# [What you should do]
Each record below should be set down exactly.

>>>>

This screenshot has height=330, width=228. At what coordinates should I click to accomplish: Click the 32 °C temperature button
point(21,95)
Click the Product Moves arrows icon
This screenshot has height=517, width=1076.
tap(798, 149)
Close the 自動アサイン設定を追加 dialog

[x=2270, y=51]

<<<<

# [Written answer]
This screenshot has height=330, width=228. At what coordinates should I click to accomplish: Click the 32 °C temperature button
point(21,95)
Click the Product Moves arrows icon
This screenshot has height=517, width=1076.
tap(798, 149)
Close the 自動アサイン設定を追加 dialog

[x=2270, y=51]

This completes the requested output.